For the past nine years, Cohn has been working with dozens of governments that range in size from Toronto (home to 2.7 million people) to Brisbane, Calif., (4,282 people) through the Trailblazers program, which helps governments involve citizens in developing the measures they want their governments to track -- measures that are often different than the ones officials pick.

One success story involves a measure used by New York City and Los Angeles: In both places, restaurants must post on their premises the grade they’ve received from local health authorities. People see those grades and react accordingly, as do restaurateurs who are embarrassed by any rating below an A. In New York City, for example, the first full year after such grades were posted (July 2010 to July 2011), the portion of restaurants that were awarded an A rose from 65 percent to 72 percent. In a city with about 24,000 restaurants, that’s almost 1,700 that cleaned up their acts in just a year.

With restaurant grades, citizens can’t help but see them before they order dinner. In a number of other instances, however, information useful to the public is more difficult to find. That leads to a key Cohn suggestion: The performance measure “must be easily accessible. It can’t be mixed in with pages and pages of data about things that are irrelevant” to the person seeking the information.

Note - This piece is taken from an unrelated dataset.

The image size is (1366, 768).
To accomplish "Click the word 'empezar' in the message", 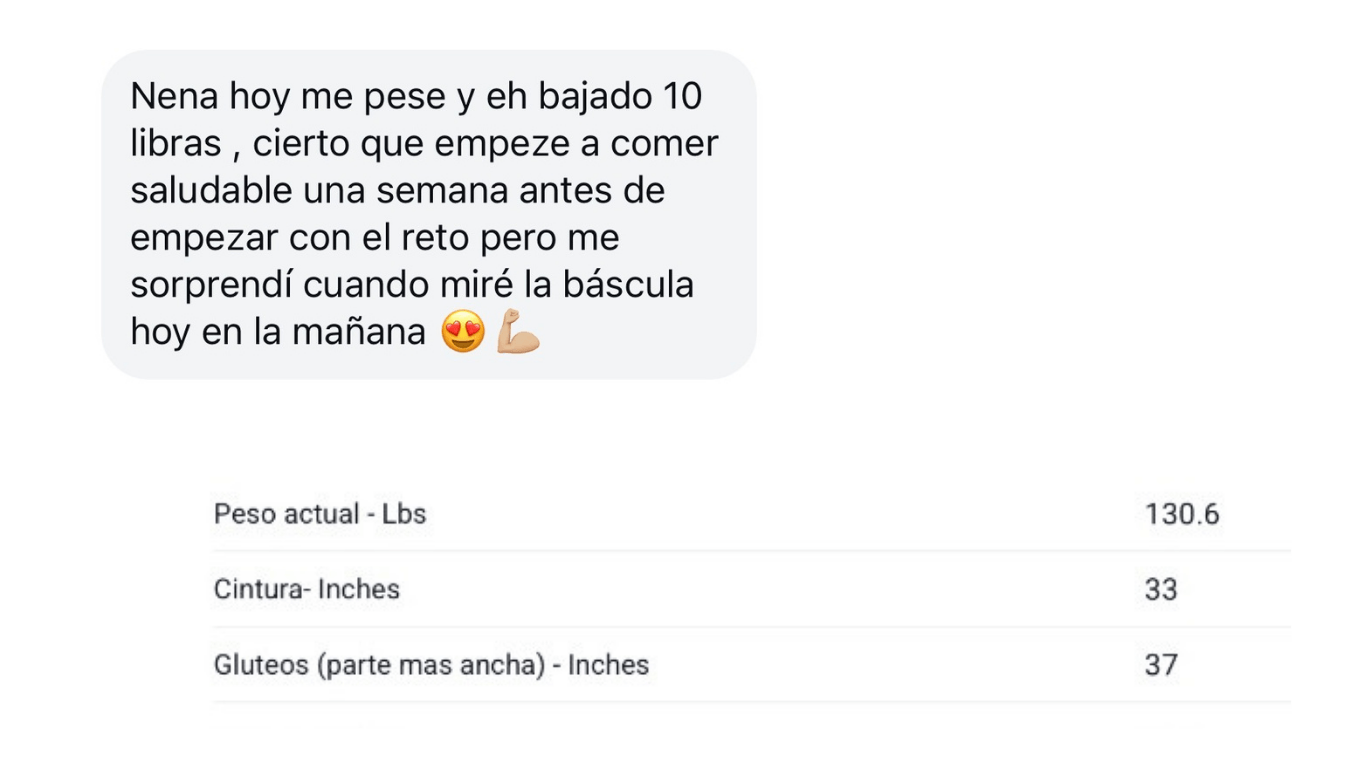I will click(x=204, y=238).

The federal government, which publishes lots of important information to aid people in making health-care choices, has been concerned that citizens are not making good use of it. Shoshanna Sofaer, professor of health-care quality at Baruch College in New York City, is the co-author of three short reports that were put together for the Agency for Healthcare Research and Quality, which address the challenge of getting people to use information about quality to make better health-care decisions. The reports spell out the importance of avoiding jargon, simplifying complex information and explaining numerical data. Of course, the performance information also needs to be disseminated in a way that citizens can see it. We see no reason why these same principles wouldn’t apply to any other kind of citizen-centric performance measures.

In 2007, the California HealthCare Foundation embarked on a rigorous effort to get comparative information about hospitals into the hands of the public. Although the foundation had been publishing the information on a website, it had become clear that only 23 percent of Californians knew that the data was available and that it was relevant to decisions they could make about their health care. The marketing campaign used Google and Yahoo for “ad word” purchases on key search terms, and tried other mechanisms -- including a “birth and baby fair” -- to convince young women that looking at comparative information was important.

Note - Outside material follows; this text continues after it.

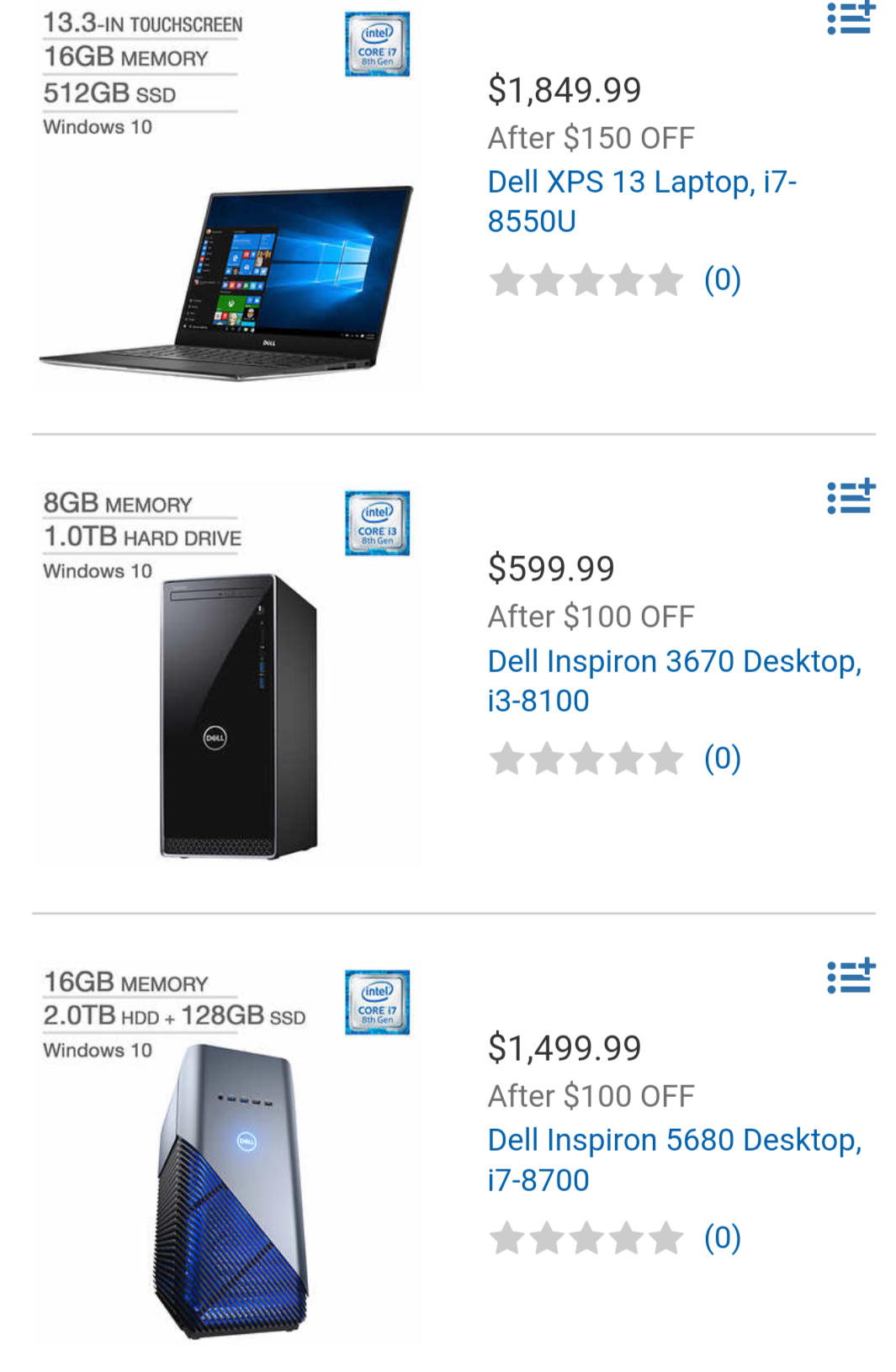Click star rating for Inspiron 3670 Desktop

586,759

Maribeth Shannon, program director with the foundation, says the marketing campaign, which was run in several cities in 2008 and 2009, emphasized that hospitals differed significantly. One ad, for example, showed the rates at which cesarean births were taking place at two Sacramento hospitals. At one, it was 1 in 5; at another it was 1 in 12.

The ad campaigns had considerable impact. There was an elevenfold increase in visits to the foundation’s website during the months of the campaign.

One of the keys to engaging people, says Shannon, is to get them at a point where they need to make a decision. “People aren’t interested in globally finding out which hospitals in their community are good,” she says. “They engage in a website when they have an immediate health-care decision they have to make.”

That goes for data for other decisions as well -- as restaurateurs in Los Angeles and New York can attest.